The South Dakota Public Records Act - A Brief Refresher for School Districts

What is the South Dakota Public Records Act?

In 2009, the South Dakota Legislature modified South Dakota’s public records laws by enacting the South Dakota Public Records Act. The Act’s most significant element was adopting the “presumption of openness” standard for public records. The Act reversed long-standing state policy that public records did not need to be released unless state law required the records to be “kept.” The Act’s approach now presumes that all government records are open unless specific exceptions apply.   

What is the Public Records Act’s purpose?

The Act’s fundamental purpose is to require public bodies to disclose their records to citizens and interested persons, except for specific exceptions. South Dakota’s “presumption of openness” is straight-forward and succinct: "Except as otherwise expressly provided by statute, all citizens of this state, and all other persons interested in the examination of the public records . . . are hereby fully empowered and authorized to examine such public record. . . ."

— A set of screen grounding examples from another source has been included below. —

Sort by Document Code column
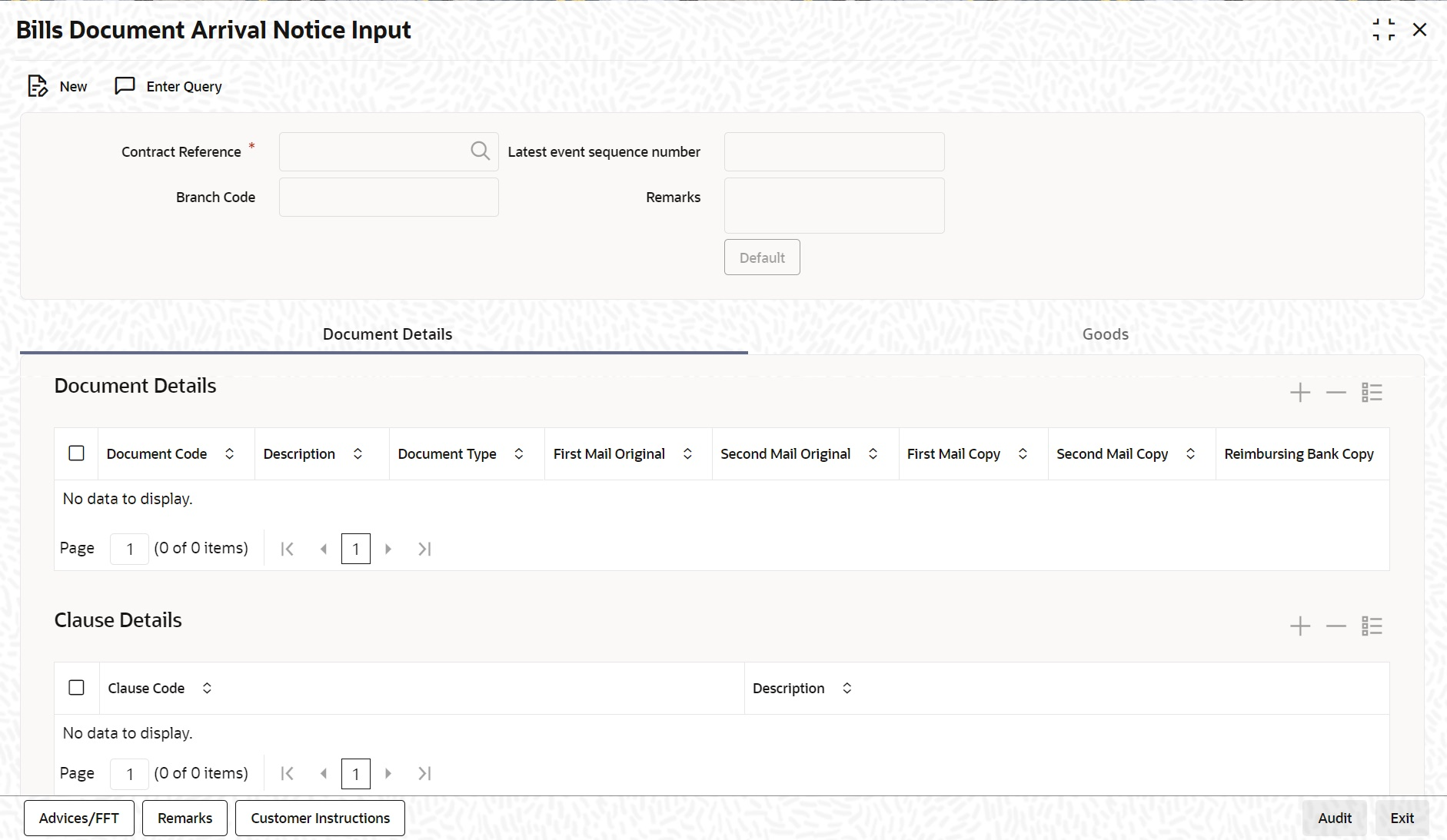Screen dimensions: 1447x840 pos(230,454)
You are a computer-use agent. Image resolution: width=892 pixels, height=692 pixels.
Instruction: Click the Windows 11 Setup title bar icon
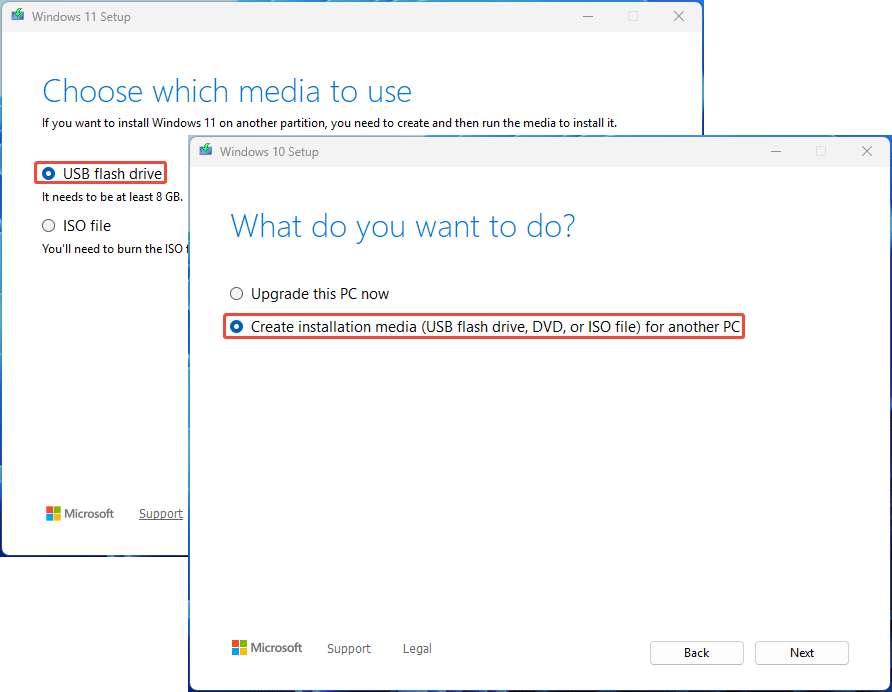click(17, 16)
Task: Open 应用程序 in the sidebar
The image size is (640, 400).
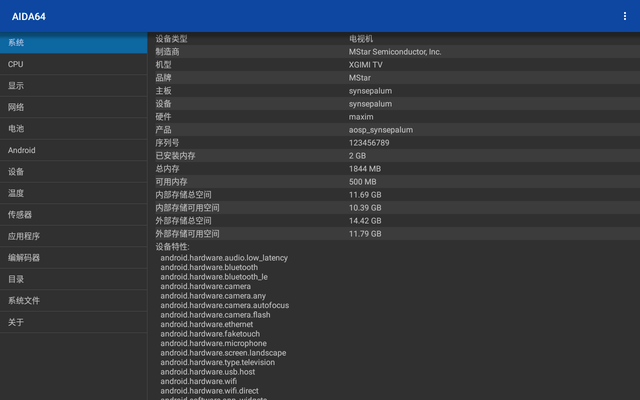Action: click(x=73, y=236)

Does the Public Records Act apply to school districts?

Yes. The Act provides that “[e]ach government entity or elected or appointed government official shall . . . make available to the public for inspection . . . all public records held by that entity or official.” This definition includes South Dakota’s public school districts.  

What is a “public record” under the Public Records Act?

The Act’s definition of a “public record” is expansive and the scope of government entities covered is broad. Except where another statute, ordinance, or rule expressly provides, a “public record” includes “all records and documents, regardless of physical form, of or belonging to this state, any county, municipality, political subdivision, or tax-supported district in this state, or any agency, branch, department, board, bureau, commission, council, subunit, or committee of any of the foregoing.” The Act also clarifies that “[d]ata which is a public record in its original form remains a public record when maintained in any other form.” 

Are there exceptions to the Public Records Act’s “presumption of openness”?

Yes. The Act includes twenty-seven specific exceptions to the “presumption of openness,” including:  

         (1) student records;

         (2) medical records;

         (3) trade secrets, research, proprietary or commercial information;

         (4) privileged records and attorney work product;

         (5) law enforcement records;

         (6) appraisal information and negotiation records regarding a purchase or sale of property by a governmental entity;

         (7) public employee personnel records;

         (8) safety and security records;

         (9) South Dakota Commission on Gaming records;  

       (10) personally identifiable information of private citizens;

       (11) identities of library patrons;

       (12) certain records of public officials/employees;

  (13-14) archaeological, historical, or paleontological sites and records;

       (15) employment applications and related materials;

       (16) personally identifiable information held by government entity;

       (17) emergency or disaster response plans;

       (18) test questions and answers;

       (19) certain personal records of a public official or employee;

       (20) records closed by order, contract, or stipulation in court proceeding;

       (21) certain personally identifiable information held by the Department of Game, Fish & Parks;

       (22) records which constitute an unreasonable release of personal information;

       (23) records which could endanger the life or safety of any person;

       (24) certain internal agency records;

       (25) Department of Correction’s juvenile commitment records;

       (26) inmate disciplinary records; and

       (27) records closed by state statute, federal statute, or as necessary to participate in federal programs and benefits.